● **Exercise materials**
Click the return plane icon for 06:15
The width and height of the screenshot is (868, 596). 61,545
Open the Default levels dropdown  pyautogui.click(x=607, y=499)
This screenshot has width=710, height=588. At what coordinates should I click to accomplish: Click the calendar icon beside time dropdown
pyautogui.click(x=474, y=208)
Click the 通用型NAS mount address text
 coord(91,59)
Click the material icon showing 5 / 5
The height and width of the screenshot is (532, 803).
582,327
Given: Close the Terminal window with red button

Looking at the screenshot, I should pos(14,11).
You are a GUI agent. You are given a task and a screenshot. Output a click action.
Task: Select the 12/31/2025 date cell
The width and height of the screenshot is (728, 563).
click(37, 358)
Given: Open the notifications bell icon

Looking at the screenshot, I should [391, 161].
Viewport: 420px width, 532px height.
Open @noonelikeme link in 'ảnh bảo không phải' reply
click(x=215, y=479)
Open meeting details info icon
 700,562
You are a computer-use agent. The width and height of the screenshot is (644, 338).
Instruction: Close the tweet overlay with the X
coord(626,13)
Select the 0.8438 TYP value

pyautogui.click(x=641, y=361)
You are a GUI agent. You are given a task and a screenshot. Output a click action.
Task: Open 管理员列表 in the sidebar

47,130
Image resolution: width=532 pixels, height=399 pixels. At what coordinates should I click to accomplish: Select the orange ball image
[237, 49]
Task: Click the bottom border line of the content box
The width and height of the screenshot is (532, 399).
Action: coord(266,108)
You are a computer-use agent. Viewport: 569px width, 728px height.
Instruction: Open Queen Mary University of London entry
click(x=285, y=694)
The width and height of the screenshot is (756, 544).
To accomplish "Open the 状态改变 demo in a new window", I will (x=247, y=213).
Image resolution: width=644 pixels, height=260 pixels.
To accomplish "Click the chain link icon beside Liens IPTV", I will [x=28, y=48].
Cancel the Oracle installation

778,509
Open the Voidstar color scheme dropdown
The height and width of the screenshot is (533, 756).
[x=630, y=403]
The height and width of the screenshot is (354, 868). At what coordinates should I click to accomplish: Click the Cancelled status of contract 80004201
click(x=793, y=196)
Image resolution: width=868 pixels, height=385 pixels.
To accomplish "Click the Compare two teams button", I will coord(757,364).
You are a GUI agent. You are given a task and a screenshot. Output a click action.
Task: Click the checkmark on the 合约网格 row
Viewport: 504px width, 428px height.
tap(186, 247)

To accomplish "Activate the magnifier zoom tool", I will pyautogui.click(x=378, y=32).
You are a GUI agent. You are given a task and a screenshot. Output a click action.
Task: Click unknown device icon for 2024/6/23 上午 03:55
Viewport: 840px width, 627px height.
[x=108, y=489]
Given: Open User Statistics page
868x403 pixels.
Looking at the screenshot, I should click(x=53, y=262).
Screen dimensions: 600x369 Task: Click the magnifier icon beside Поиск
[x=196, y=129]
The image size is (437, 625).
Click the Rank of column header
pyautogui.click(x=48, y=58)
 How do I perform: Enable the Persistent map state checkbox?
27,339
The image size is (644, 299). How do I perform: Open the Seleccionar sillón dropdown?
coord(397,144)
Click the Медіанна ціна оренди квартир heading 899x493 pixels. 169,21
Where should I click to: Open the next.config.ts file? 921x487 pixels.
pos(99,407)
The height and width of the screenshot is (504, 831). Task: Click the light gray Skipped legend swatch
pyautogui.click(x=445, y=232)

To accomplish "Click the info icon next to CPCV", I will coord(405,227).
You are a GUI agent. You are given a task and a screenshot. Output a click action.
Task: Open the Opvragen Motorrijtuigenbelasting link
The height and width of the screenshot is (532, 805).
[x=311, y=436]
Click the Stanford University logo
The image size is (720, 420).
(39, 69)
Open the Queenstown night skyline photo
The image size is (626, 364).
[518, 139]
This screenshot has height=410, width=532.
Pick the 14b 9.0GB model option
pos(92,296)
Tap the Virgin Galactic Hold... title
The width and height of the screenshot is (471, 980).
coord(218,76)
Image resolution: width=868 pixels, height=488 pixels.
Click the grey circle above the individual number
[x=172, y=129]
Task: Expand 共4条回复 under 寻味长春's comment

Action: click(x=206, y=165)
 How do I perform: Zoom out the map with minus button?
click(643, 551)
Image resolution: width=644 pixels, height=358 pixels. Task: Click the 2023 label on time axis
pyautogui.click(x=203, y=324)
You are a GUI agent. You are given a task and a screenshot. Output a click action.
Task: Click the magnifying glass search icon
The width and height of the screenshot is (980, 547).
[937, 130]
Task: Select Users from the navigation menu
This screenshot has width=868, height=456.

● **Assignment**
Your task is to restate, word for word, only those lines above that fall between the line holding "This screenshot has height=410, width=532." and the line holding "Task: Click the magnifying glass search icon", inclusive.

● **Answer to the problem**
This screenshot has height=410, width=532.
Pick the 14b 9.0GB model option
pos(92,296)
Tap the Virgin Galactic Hold... title
The width and height of the screenshot is (471, 980).
coord(218,76)
Image resolution: width=868 pixels, height=488 pixels.
Click the grey circle above the individual number
[x=172, y=129]
Task: Expand 共4条回复 under 寻味长春's comment

Action: click(x=206, y=165)
 How do I perform: Zoom out the map with minus button?
click(643, 551)
Image resolution: width=644 pixels, height=358 pixels. Task: Click the 2023 label on time axis
pyautogui.click(x=203, y=324)
You are a GUI agent. You are given a task and a screenshot. Output a click action.
Task: Click the magnifying glass search icon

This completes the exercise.